EXTRAIT PROPOSÉ:
#####

Le gouvernement a finalisé son projet de loi de fusion des instances de sûreté nucléaire, l’ASN et l’IRSN. Mediapart a pu le consulter. Après neuf mois de manifestations, tribunes, réunions de crise et assemblées générales, le texte n’a que très peu bougé.

 

RejetéeRejetée par les parlementaires en mars, massivement critiquée par les professionnel·les du secteur, dénoncée par la direction de la CGT et de la CFDT fin septembre, la refonte de la sûreté nucléaire reste une priorité pour le gouvernement. Mediapart a pu consulter le projet de loi « relatif à l’organisation de la gouvernance de la sûreté nucléaire et de la radioprotection » que l’exécutif vient de finaliser. Il a été envoyé au Conseil d’État et aux diverses instances de consultation courant novembre. Sa présentation en conseil des ministres pourrait avoir lieu mi-décembre et son examen à l’Assemblée nationale en février 2024.

#####

(Enregistrements conservés)
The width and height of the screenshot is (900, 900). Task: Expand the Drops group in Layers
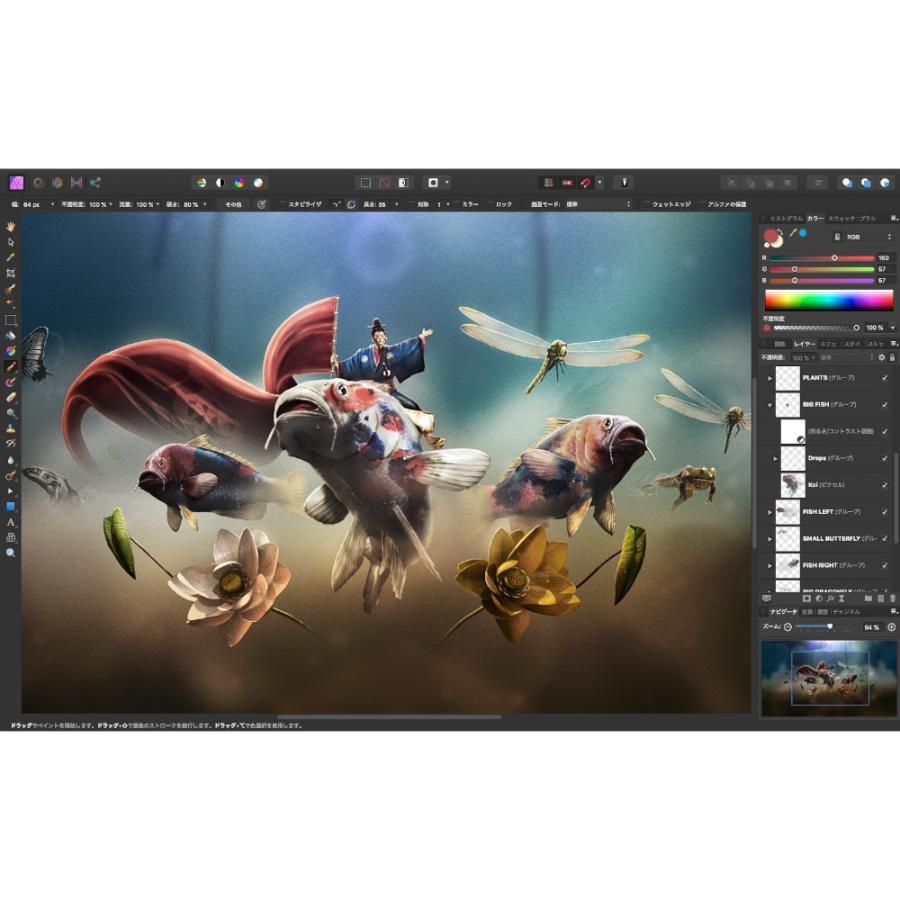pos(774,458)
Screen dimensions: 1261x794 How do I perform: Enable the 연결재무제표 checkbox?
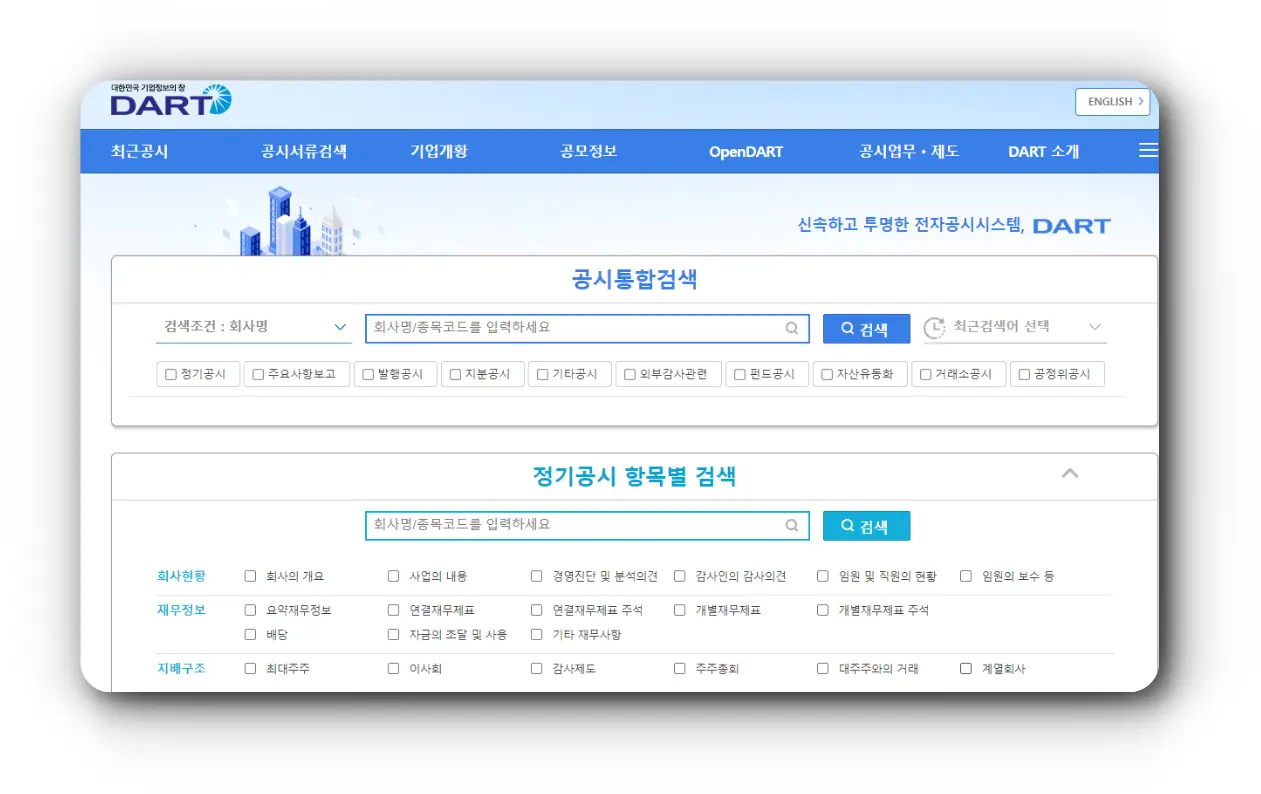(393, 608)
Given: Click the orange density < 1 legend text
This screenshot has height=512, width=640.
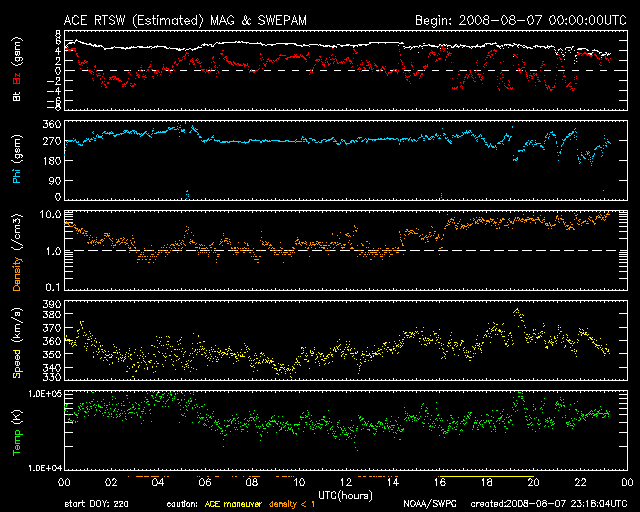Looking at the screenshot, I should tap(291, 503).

#####

CONSIGNES DE TRAVAIL:
[1] D'après l'extrait sur la sûreté nucléaire, à quel moment le projet de loi a-t-il été envoyé au Conseil d'État ?
[2] Dans l'extrait sur la sûreté nucléaire, reprenez s'il vous plaît le passage qui va de « RejetéeRejetée par les » jusqu'à « en février 2024. » inclus, en remplaçant « mi-décembre » par « fin décembre ».

RÉPONSES ATTENDUES:
[1] Courant novembre.

[2]
RejetéeRejetée par les parlementaires en mars, massivement critiquée par les professionnel·les du secteur, dénoncée par la direction de la CGT et de la CFDT fin septembre, la refonte de la sûreté nucléaire reste une priorité pour le gouvernement. Mediapart a pu consulter le projet de loi « relatif à l’organisation de la gouvernance de la sûreté nucléaire et de la radioprotection » que l’exécutif vient de finaliser. Il a été envoyé au Conseil d’État et aux diverses instances de consultation courant novembre. Sa présentation en conseil des ministres pourrait avoir lieu fin décembre et son examen à l’Assemblée nationale en février 2024.